In 2009 Ontario Power Generation began to phase out the plant, closing four of its boilers. In January 2014 its last fire burned out, almost a year ahead of schedule.

But the closure of Nanticoke wasn’t with out its opponents. It was one of the biggest employers in the region.

Craig Manley is the general manager of planning and economic development for Haldimand County where Nanticoke sits on the edge of Lake Erie. The area directly affected by the shutdown.

He said the closure was gradual, a few boilers at a time, which helped to mitigate the impact.


Note: The most recent data set is from 2012.

“As a major employer, it was an important part of our tax base,” Manley said. “And certainly we don’t see the degree of impact at this stage of the game, but we do anticipate that there will be a reduced revenue stream to the municipality.”

Only a handful of employees remain out of the 600 or so that worked at Nanticoke, said Manley.
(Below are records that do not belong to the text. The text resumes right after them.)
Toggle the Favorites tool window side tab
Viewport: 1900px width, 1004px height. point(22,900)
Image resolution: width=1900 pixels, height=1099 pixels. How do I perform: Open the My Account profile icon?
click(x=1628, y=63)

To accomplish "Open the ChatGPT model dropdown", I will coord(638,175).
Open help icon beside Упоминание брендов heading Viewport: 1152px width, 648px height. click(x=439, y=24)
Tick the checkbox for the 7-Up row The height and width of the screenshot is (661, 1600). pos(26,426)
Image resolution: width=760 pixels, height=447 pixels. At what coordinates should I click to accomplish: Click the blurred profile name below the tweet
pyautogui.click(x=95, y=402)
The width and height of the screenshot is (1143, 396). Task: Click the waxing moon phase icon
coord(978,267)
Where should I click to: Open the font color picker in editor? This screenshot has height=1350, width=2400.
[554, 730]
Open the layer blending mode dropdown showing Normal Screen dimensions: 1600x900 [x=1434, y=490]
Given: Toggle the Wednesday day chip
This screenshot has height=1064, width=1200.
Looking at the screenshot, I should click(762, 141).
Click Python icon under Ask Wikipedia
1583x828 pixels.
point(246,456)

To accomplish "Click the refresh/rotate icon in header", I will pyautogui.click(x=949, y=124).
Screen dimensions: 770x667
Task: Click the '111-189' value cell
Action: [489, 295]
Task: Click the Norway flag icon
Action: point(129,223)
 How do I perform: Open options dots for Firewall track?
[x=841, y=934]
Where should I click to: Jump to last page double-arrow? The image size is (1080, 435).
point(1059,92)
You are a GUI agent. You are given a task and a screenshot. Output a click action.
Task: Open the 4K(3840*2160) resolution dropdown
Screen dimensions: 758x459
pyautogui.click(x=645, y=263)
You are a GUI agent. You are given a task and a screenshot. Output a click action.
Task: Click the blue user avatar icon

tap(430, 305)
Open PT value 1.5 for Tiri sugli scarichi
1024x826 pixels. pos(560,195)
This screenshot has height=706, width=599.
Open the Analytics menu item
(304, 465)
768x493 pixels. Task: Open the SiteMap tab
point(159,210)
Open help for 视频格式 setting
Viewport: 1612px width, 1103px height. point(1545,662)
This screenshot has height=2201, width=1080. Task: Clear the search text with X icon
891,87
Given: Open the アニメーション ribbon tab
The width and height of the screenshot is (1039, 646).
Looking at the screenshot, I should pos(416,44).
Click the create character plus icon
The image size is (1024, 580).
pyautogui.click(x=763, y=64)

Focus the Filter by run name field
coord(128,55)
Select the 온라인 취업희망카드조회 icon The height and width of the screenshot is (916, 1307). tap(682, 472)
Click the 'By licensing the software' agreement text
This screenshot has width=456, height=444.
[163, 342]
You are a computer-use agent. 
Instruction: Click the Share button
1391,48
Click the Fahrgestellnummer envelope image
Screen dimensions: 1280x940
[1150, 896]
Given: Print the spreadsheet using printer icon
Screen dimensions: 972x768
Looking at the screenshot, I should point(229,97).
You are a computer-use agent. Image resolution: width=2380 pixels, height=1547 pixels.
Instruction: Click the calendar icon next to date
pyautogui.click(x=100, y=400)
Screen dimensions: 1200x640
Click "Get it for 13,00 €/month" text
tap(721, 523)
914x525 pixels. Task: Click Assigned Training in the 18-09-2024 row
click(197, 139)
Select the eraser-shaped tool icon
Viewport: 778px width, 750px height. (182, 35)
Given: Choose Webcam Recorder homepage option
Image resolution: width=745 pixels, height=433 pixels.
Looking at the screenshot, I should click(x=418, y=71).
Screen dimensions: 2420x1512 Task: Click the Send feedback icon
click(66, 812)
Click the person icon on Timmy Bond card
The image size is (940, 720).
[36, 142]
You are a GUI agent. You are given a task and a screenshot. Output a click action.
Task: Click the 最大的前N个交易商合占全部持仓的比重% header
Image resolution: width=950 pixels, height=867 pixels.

Their job is to keep Nanticoke from falling into ruin case Ontario Power Generation, which owns the plant, decides they need to convert some of the boilers to gas or biomass burners.

Something Manley said Haldimand County wants to see happen.

“We’ve always taken the perspective that there’s been a lot of public sector investment in both the facility and the transition network that leads into the province,” Manley said. “And we feel there are opportunities in the long term to reposition that for natural gas or biomass or combination thereof.”

But Gibbons from the Ontario Clean Air Alliance would rather see the plant torn down.

“It’s an old plant with old boilers and if they were to burn biomass it would be a very inefficient use of biomass,” Gibbons said.

Ontario Power Generation’s director of corporate relations and communication, Bill McKinlay, said there is a chance some of the boilers could be converted.

“It depends on the need for the electricity in the future,” McKinlay said. “It’s a decision that would be made by the Ontario power authority. But what converting to gas offers is very quick ramp rates, so you can bring a station on quickly to meet peak demand and then pull it back.”

McKinlay says that 95 per cent of Ontario’s energy comes from sources that do not emit greenhouse gas, including nuclear power.

Gibbons says he’s looking forward to the end of the 17-year struggle to end coal-fired power in the province.

“Ontario is virtually coal free. There’s still the Thunder Bay coal plant, which is going to be converted to biomass later this year,” Gibbons said. “But southern Ontario is coal free and all of Ontario will be coal free by the end of this year.”